Tuesday, April 1, 2014

Google’s Matt Cutts On How They Evaluate New Search Algorithms

Google Head of Search Spam Matt Cutts posted a videotoday answering how Google goes about evaluating which new search algorithms they use and which they throw away or adapt.
The question was posed by James Foster of Sydney, Australia who asked:
What are some of the metrics that Google uses to evaluate whether one iteration of the ranking algorithm is delivering better quality results to users than another?
Matt Cutts breaks it down to about three steps of the evaluation process:
(1) They test the algorithm offline, benchmarking how the results rank with the new algorithms and if the URLs are higher quality than the previous algorithms in place. The quality is based on how the search quality raters rate the URLs in previous cases. If the URLs were unrated, Google can request these raters to rate the new URLs or compare the old search results to this new test set. Then based on those metrics, Google may decide to move the test to the next phase.
(2) Live tests, where Google will sample a subset of real live searchers and give them the new results with the new set of test algorithms.

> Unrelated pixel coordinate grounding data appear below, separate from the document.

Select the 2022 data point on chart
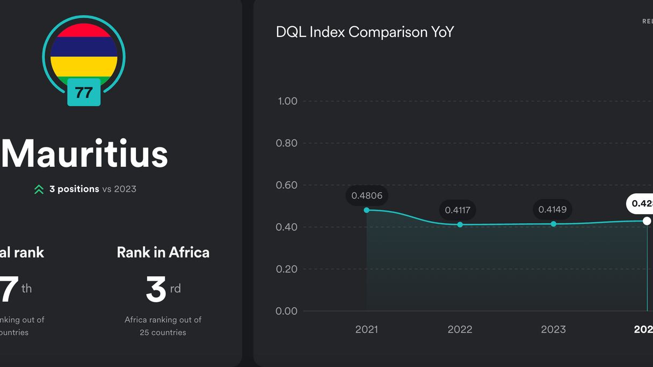 (460, 224)
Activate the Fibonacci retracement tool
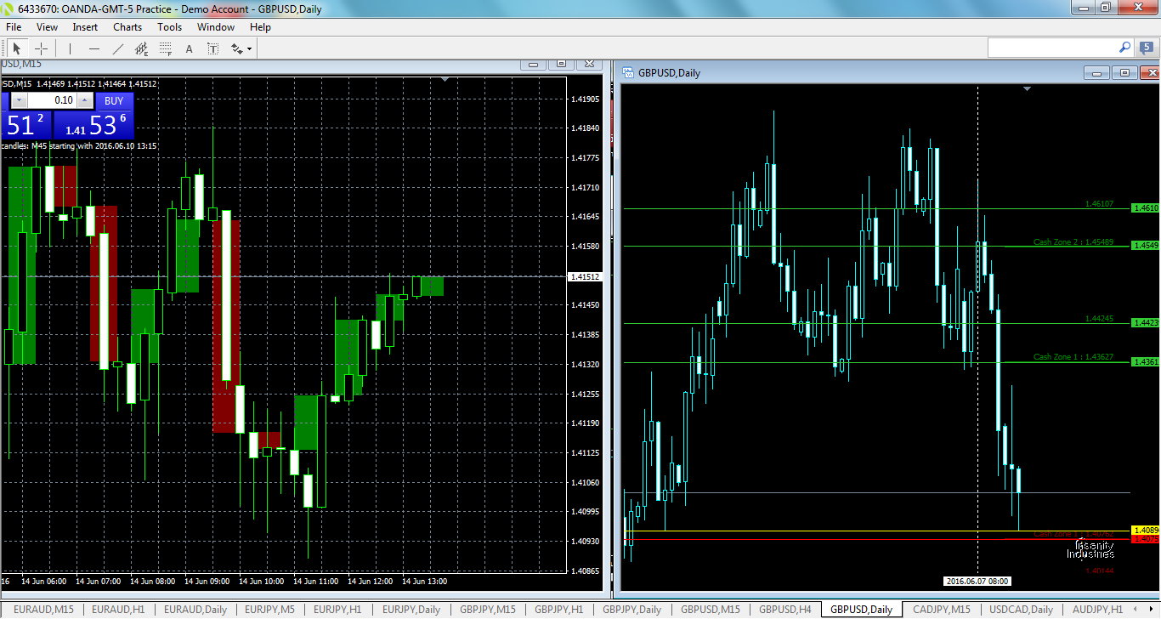This screenshot has width=1161, height=619. pos(165,48)
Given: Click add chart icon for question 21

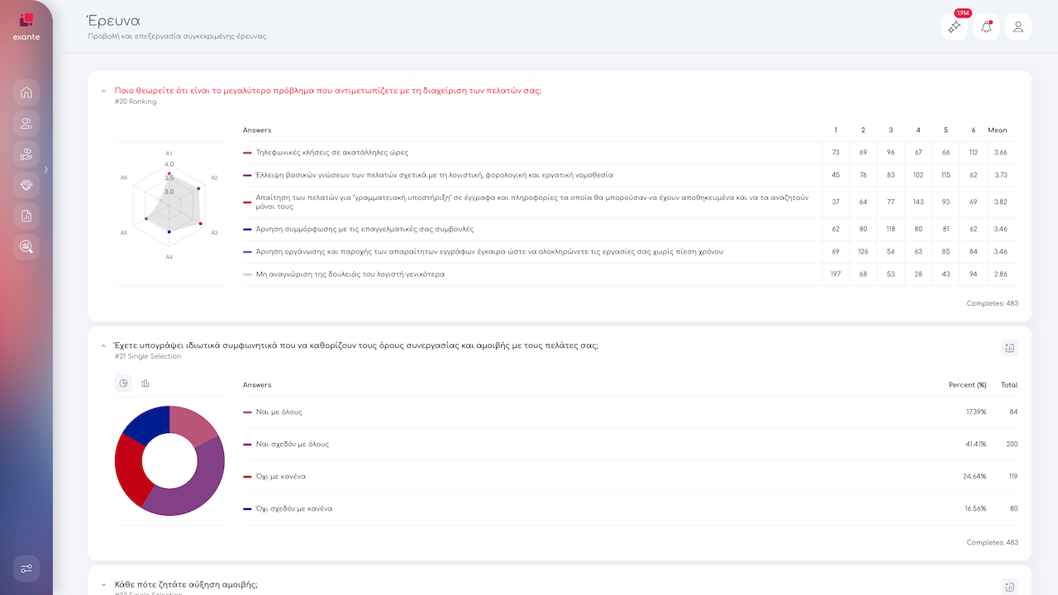Looking at the screenshot, I should 1009,348.
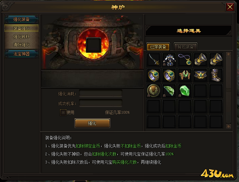Image resolution: width=239 pixels, height=182 pixels.
Task: Select the round winged medal icon
Action: tap(154, 91)
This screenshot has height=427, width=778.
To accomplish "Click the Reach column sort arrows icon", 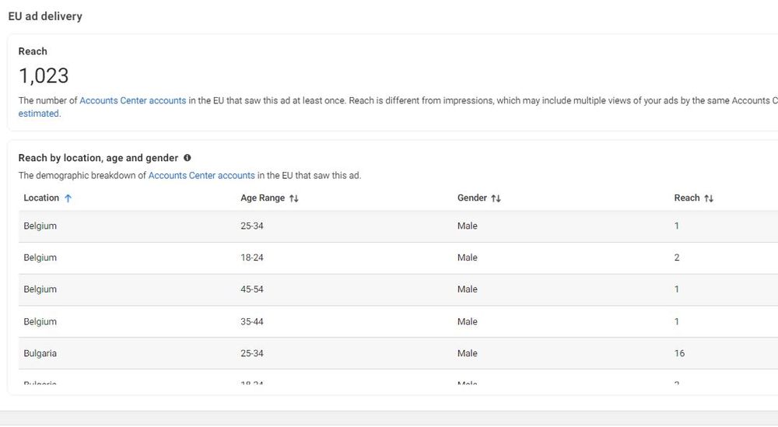I will pyautogui.click(x=709, y=198).
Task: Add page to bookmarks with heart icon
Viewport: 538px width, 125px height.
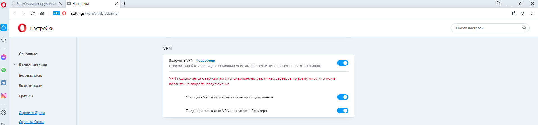Action: click(522, 13)
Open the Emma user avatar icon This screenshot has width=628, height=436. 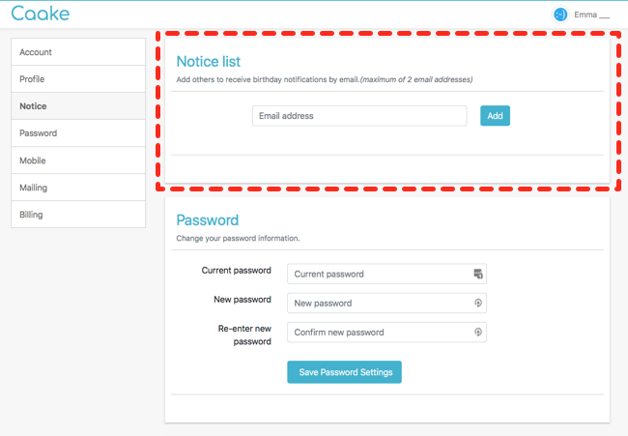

If Google sees a higher click rate on the new search results, it may imply that the new results are better than the older ones. This is not always the case, specifically with webspam, Cutts said. But in general, the more clicks on a specific search result page, the better quality the results.
(3) Then the Google Search Quality Launch Committee has the ultimate say on if the algorithm goes live to the public or not.
Matt said Google has this down to a “pretty good system” but every now and then they need to refine some of the processes within this workflow.